**CONSEGNA 1:**
Rispondi in base al brano sul metodo di Socrate.
(a) In che cosa consiste la terza regola?
(b) A che cosa presta un occhio di riguardo Socrate mentre esplora le conseguenze del punto di partenza?
(c) Come vede Socrate l'altro?
**CONSEGNA 2:**
Porta avanti il brano sul metodo di Socrate, riprendendo dall'ultima frase.

**BRANO DEL DOCUMENTO:**
• • •

La terza regola consiste nel dare priorità alla ragione. Sebbene a volte Socrate possa sembrare che stia discutendo con i suoi interlocutori, in realtà li mette nella posizione di discutere con sé stessi. Socrate presuppone un punto di partenza che sia gradito alla persona con cui sta parlando e poi esplora le conseguenze di tale punto di partenza. Lo fa con un occhio di riguardo alle possibili incongruenze, in modo da poter trarre insegnamento da qualsiasi problema emerga nel processo.

L'identità della persona e il suo status – ricco o povero, famoso o sconosciuto – semplicemente non hanno importanza. È solo la logica interna di ciò che dicono ad essere in questione. Ecco perché Socrate è sempre cortese: non vede l'altro come un nemico, ma come un compagno di viaggio.

• • •

**MATERIALE FORNITO:**
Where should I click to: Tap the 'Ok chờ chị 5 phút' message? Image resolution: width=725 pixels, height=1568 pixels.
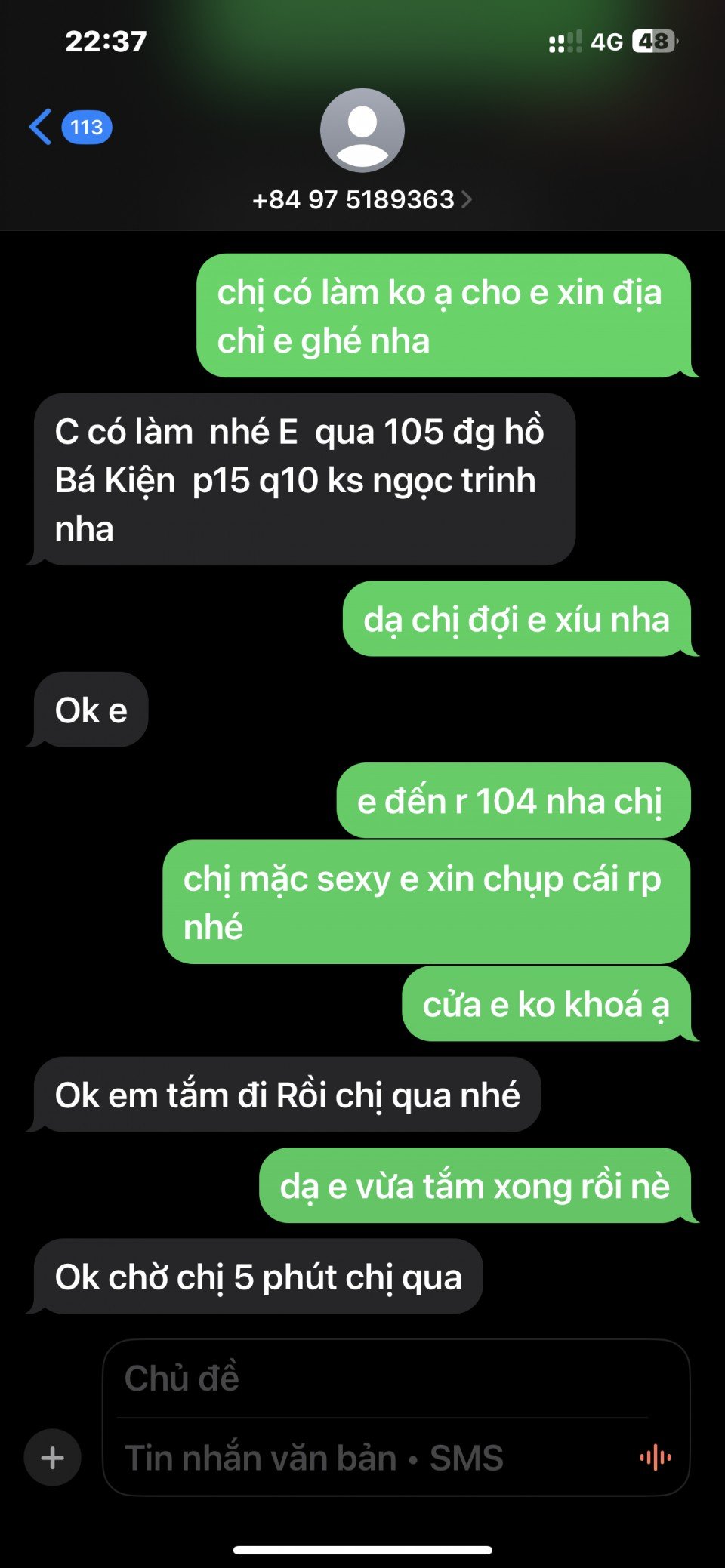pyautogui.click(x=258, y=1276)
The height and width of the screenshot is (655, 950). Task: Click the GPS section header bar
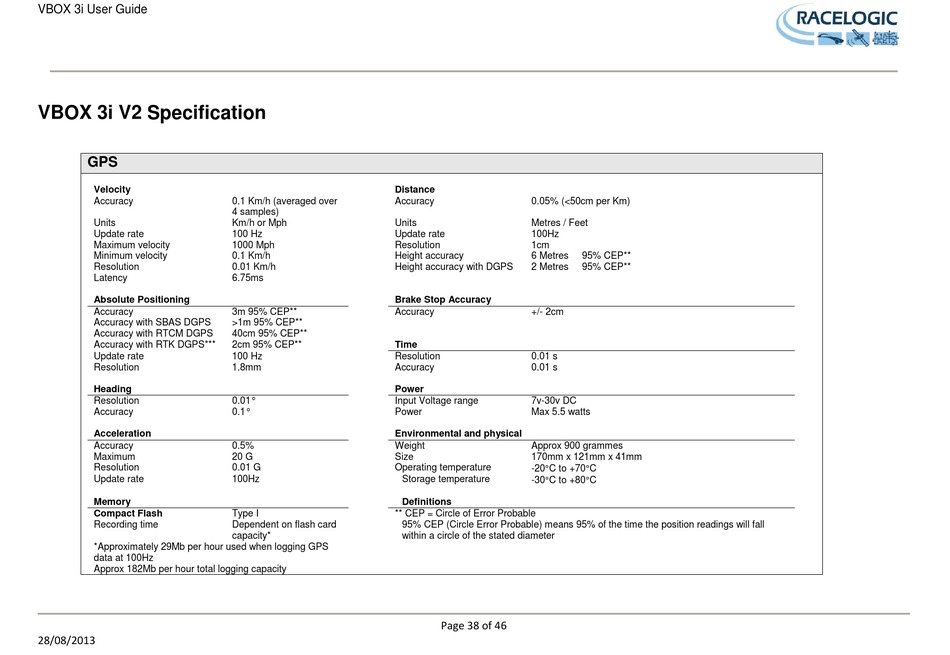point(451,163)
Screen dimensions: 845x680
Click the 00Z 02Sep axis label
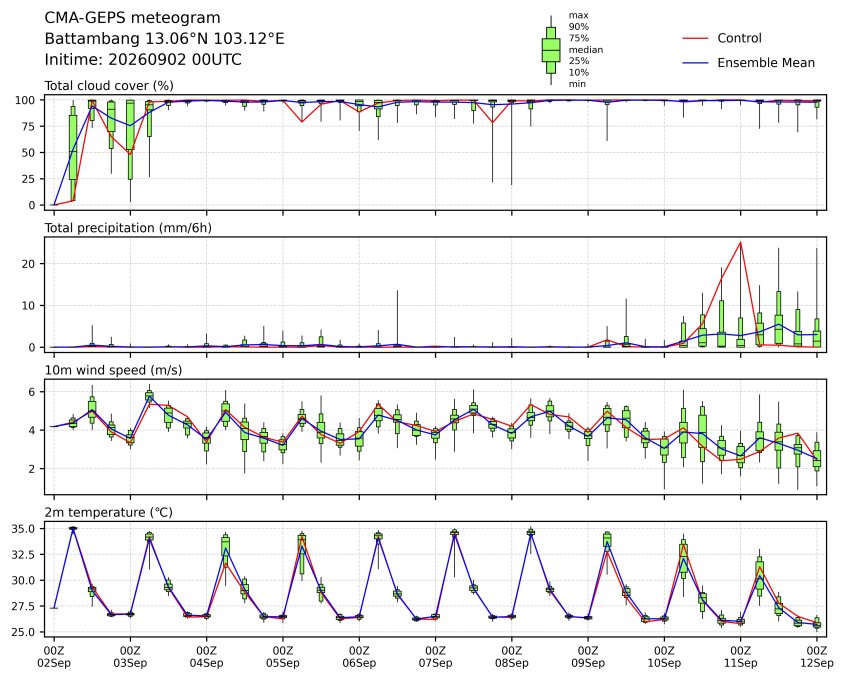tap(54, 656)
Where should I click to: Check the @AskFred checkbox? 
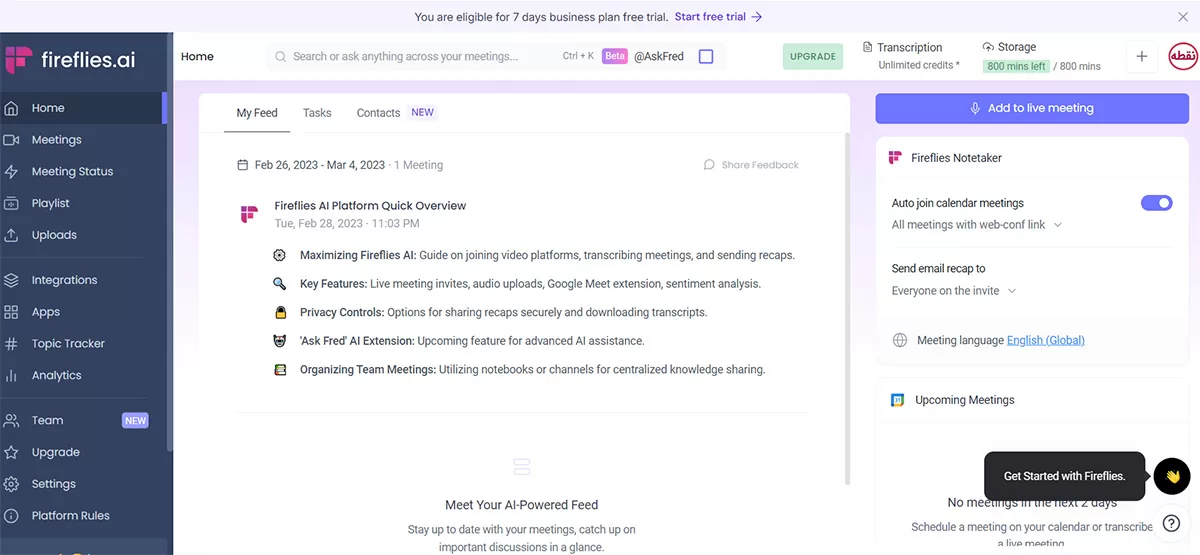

• • •

**RISPOSTA 1:**
(a) Consiste nel dare priorità alla ragione.
(b) Alle possibili incongruenze.
(c) Non come un nemico, ma come un compagno di viaggio.

**RISPOSTA 2:**
La quarta regola prevede che tu sia onesto. Uno degli ostacoli alla buona dialettica si verifica quando le persone hanno paura o sono reticenti a dire ciò che pensano veramente, per paura di offendere gli altri, ad esempio, o di apparire stupide. Ricorda che l'obiettivo finale è terapeutico: la cura della psiche. Non dire ciò che si pensa veramente ostacola e rallenta la cura, sarebbe come mentire al proprio medico o terapeuta.

È interessante notare, tuttavia, che questo requisito di sincerità non si applica al socratico interrogante stesso. Per svolgere bene il suo lavoro, a volte deve fingere di condividere un presupposto o un'argomentazione con cui in realtà non è d'accordo, per chiarire tale presupposto o argomentazione ed esporla alla luce dell'indagine razionale.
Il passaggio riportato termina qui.